Unsloth is an open‑source framework for fine‑tuning and reinforcement learning that trains LLMs (like Llama, OpenAI gpt-oss, Mistral, Gemma, DeepSeek, and more) up to 2× faster with up to 80% less VRAM. Unsloth allows training, evaluation, running and deployment with other inference engines like llama.cpp, Ollama and vLLM.

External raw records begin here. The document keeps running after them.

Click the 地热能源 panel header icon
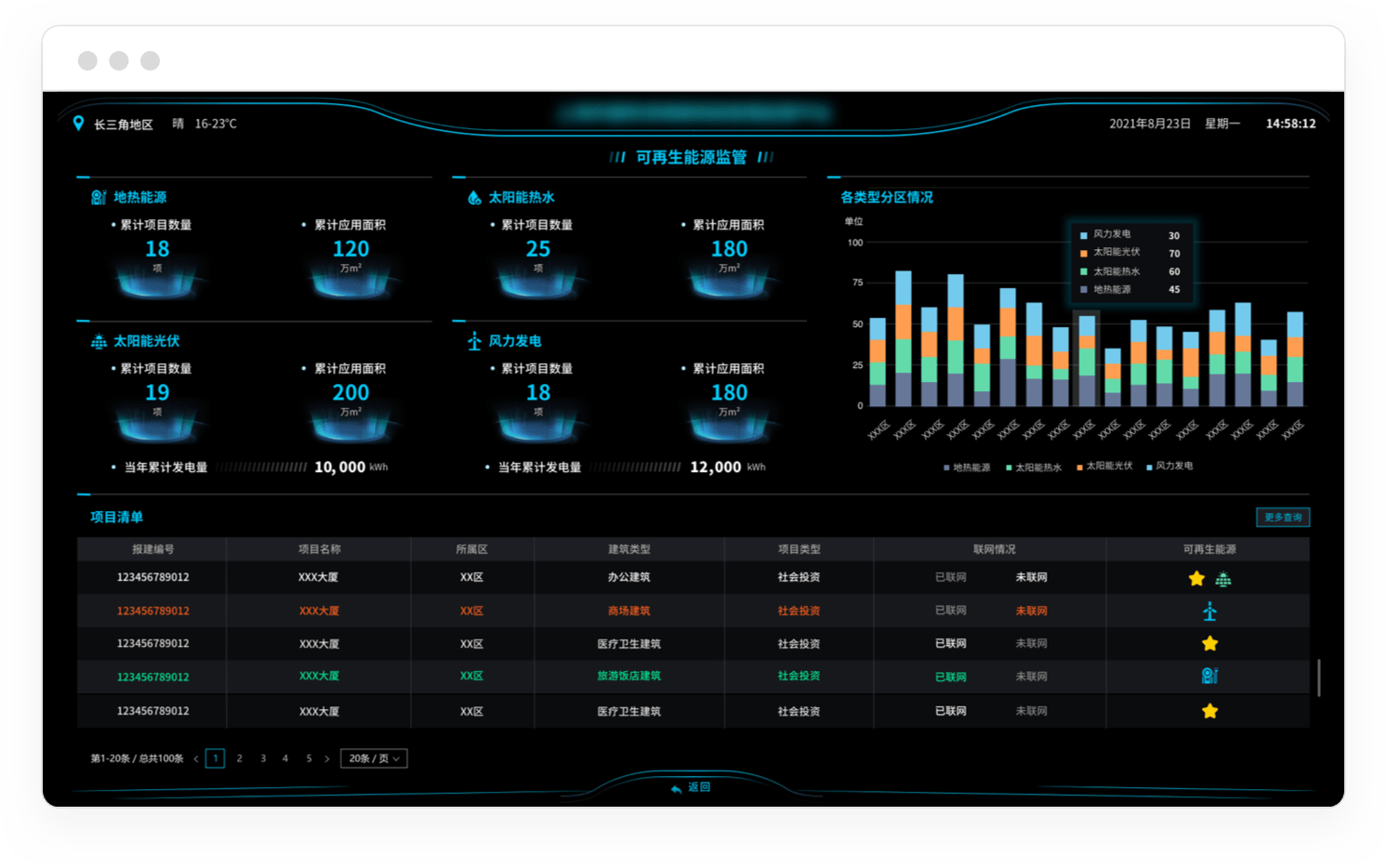1387x868 pixels. click(99, 197)
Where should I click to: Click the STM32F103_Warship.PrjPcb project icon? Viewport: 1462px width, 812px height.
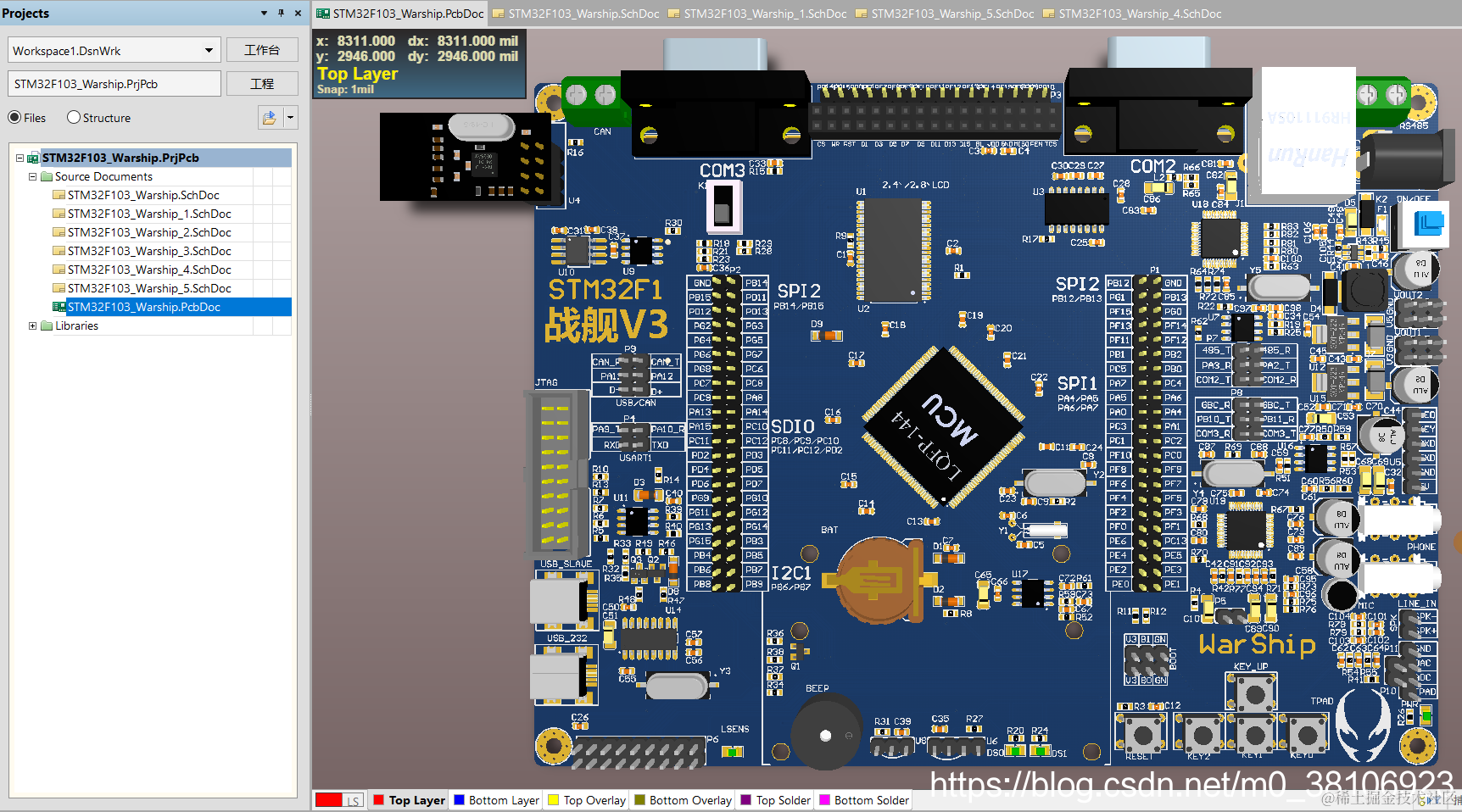pyautogui.click(x=33, y=158)
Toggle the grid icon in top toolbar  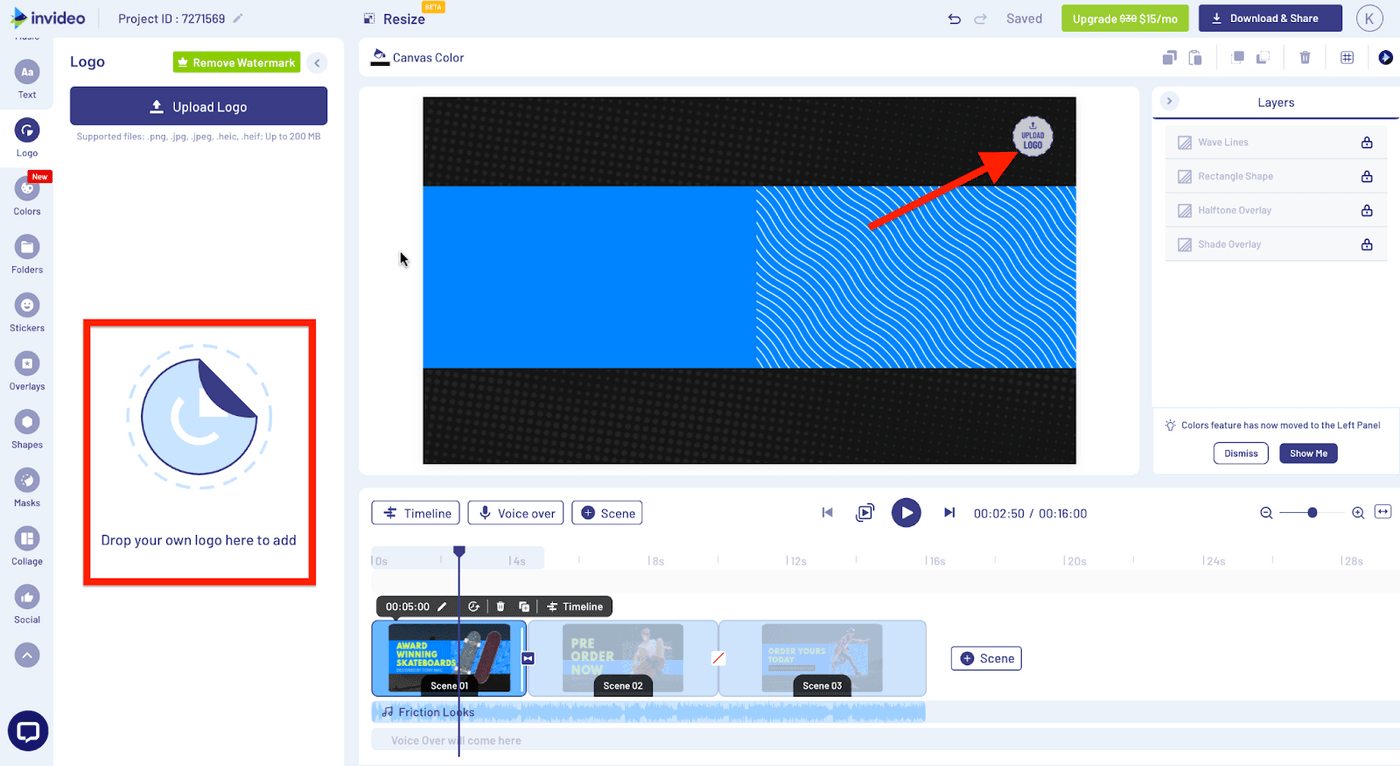(x=1347, y=58)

The library provides a streamlined, Hugging Face compatible workflow for training, evaluation, inference and deployment and is fully compatible with SFTTrainer.

Key Features

  • Training support for all transformer compatible models: Text-to-speech (TTS), multimodal, BERT, RL and more
  • Supports full fine-tuning, pretraining, LoRA, QLoRA, 8-bit training & more
  • Works on Linux, Windows, Colab, Kaggle; NVIDIA GPUs, soon AMD & Intel setups
  • Supports most features TRL supports, including RLHF (GSPO, GRPO, DPO etc.)
  • Hand-written Triton kernels and a manual backprop engine ensure no accuracy degradation (0% approximation error)

Installation

pip install

Local Installation (Linux recommended):

pip install unsloth

You can also install unsloth according to the official documentation. Once installed, you can incorporate unsloth into your workflow in a very simple manner; instead of loading AutoModelForCausalLM, you just need to load a FastLanguageModel as follows:

import torch
from trl import SFTConfig, SFTTrainer
from unsloth import FastLanguageModel

max_length = 2048 # Supports automatic RoPE Scaling, so choose any number

# Load model
model, tokenizer = FastLanguageModel.from_pretrained(
    model_name="unsloth/mistral-7b",
    max_seq_length=max_length,
    dtype=None,  # None for auto detection. Float16 for Tesla T4, V100, Bfloat16 for Ampere+
    load_in_4bit=True,  # Use 4bit quantization to reduce memory usage. Can be False
)

# Do model patching and add fast LoRA weights
model = FastLanguageModel.get_peft_model(
    model,
    r=16,
    target_modules=[
        "q_proj",
        "k_proj",
        "v_proj",
        "o_proj",
        "gate_proj",
        "up_proj",
        "down_proj",
    ],
    lora_alpha=16,
    lora_dropout=0,  # Dropout = 0 is currently optimized
    bias="none",  # Bias = "none" is currently optimized
    use_gradient_checkpointing=True,
    random_state=3407,
)

training_args = SFTConfig(output_dir="./output", max_length=max_length)

trainer = SFTTrainer(
    model=model,
    args=training_args,
    train_dataset=dataset,
)
trainer.train()

The saved model is fully compatible with Hugging Face's transformers library. Learn more about unsloth in their official repository.

Docker Install

docker run -d -e JUPYTER_PASSWORD="mypassword" \
  -p 8888:8888 -p 2222:22 \
  -v $(pwd)/work:/workspace/work \
  --gpus all \
  unsloth/unsloth

Access Jupyter Lab at http://localhost:8888 and start fine-tuning!

Training

These are some core settings you can toggle before training:

  • max_seq_length = 2048 – Controls context length. While Llama-3 supports 8192, we recommend 2048 for testing. Unsloth enables 4× longer context fine-tuning.
  • dtype = None – Defaults to None; use torch.float16 or torch.bfloat16 for newer GPUs.
  • load_in_4bit = True – Enables 4-bit quantization, reducing memory use 4× for fine-tuning. Disabling it allows for LoRA 16-bit fine-tuning to be enabled.
  • To enable full fine-tuning (FFT), set full_finetuning = True. For 8-bit fine-tuning, set load_in_8bit = True. Note: Only one training method can be set to True at a time.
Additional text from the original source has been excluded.